# BLOP: Batch-Level Order Preserving for GPU-Accelerated Packet Processing

Zhilong Zheng, Jun Bi, Heng Yu, Chen Sun, Jianping Wu\* Tsinghua University

# **CCS CONCEPTS**

• Networks → Middle boxes / network appliances; Network performance analysis; Data path algorithms;

## **KEYWORDS**

NFV, GPU, batch-level, order-preserving

### ACM Reference format:

Zhilong Zheng, Jun Bi, Heng Yu, Chen Sun, Jianping Wu. 2017. BLOP: Batch-Level Order Preserving for GPU-Accelerated Packet Processing. In Proceedings of SIGCOMM Posters and Demos '17, Los Angeles, CA, USA, August 22–24, 2017, 2 pages.

https://doi.org/10.1145/3123878.3132013

## **1** INTRODUCTION

Recent advances in networks such as Network Function Virtualization (NFV) have driven the emergence of high-performance packet processing on commodity hardware.
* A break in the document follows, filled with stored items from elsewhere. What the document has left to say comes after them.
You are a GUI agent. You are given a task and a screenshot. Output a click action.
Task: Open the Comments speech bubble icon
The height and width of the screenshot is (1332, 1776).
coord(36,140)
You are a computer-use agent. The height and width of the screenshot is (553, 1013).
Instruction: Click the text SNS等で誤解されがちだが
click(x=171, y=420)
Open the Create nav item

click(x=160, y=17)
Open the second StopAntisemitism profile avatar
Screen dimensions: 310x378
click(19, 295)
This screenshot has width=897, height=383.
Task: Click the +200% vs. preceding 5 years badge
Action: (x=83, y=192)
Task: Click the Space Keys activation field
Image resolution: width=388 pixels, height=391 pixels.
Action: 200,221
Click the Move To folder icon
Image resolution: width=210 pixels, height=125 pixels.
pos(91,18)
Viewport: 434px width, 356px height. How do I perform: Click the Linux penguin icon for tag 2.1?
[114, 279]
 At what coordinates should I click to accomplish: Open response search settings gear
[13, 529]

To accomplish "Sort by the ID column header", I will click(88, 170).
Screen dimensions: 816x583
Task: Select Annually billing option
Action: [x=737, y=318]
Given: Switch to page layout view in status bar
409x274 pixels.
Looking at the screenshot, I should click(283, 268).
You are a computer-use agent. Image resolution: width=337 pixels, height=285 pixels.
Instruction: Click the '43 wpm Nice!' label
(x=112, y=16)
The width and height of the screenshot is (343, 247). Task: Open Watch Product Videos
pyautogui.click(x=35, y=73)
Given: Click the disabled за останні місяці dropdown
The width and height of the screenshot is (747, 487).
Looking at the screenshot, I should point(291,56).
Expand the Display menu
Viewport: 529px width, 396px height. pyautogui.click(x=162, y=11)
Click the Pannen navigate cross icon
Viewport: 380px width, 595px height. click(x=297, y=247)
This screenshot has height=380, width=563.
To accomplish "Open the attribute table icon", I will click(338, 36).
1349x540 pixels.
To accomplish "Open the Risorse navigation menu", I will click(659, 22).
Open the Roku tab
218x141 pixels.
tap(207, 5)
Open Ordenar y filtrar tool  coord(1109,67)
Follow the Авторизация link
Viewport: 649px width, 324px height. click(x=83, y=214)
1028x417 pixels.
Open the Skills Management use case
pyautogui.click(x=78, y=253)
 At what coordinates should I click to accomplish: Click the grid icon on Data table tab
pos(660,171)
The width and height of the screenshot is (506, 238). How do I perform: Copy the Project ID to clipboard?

The nature of packet data naturally lends itself to *parallel processing*, and recent work has demonstrated that GPUs, which have thousands of cores, are well-suited to a number of packet-processing tasks [3].

A typical workflow of GPU-accelerated packet processing includes the following major steps [1]. (1) Multiple worker threads in multi-core CPUs keep fetching packets from NICs (based on DPDK) and storing them in host memory. (2) Anytime when a worker thread collects a *batch* of packets, it feeds them into the on-board memory on GPU and invokes a block of cores (threads) to process the packets in parallel. (3) After processing an entire *batch*, the core block in GPU informs the related worker thread in CPU to copy the *batch* back to host memory and send it out. GPU parallelism could deliver high throughput with relatively low cost [3].

However, the high performance brought by GPU parallelism comes with significant challenges. Especially, parallel processing could cause serious packet *order violations*, incur massive retransmission, and compromise end-to-end TCP throughput. The root cause is the *double-edged sword of GPU parallelism*. Multiple core blocks in GPU processes their batch of packets individually

SIGCOMM Posters and Demos '17, August 22–24, 2017, Los Angeles, CA, USA

© 2017 Copyright held by the owner/author(s).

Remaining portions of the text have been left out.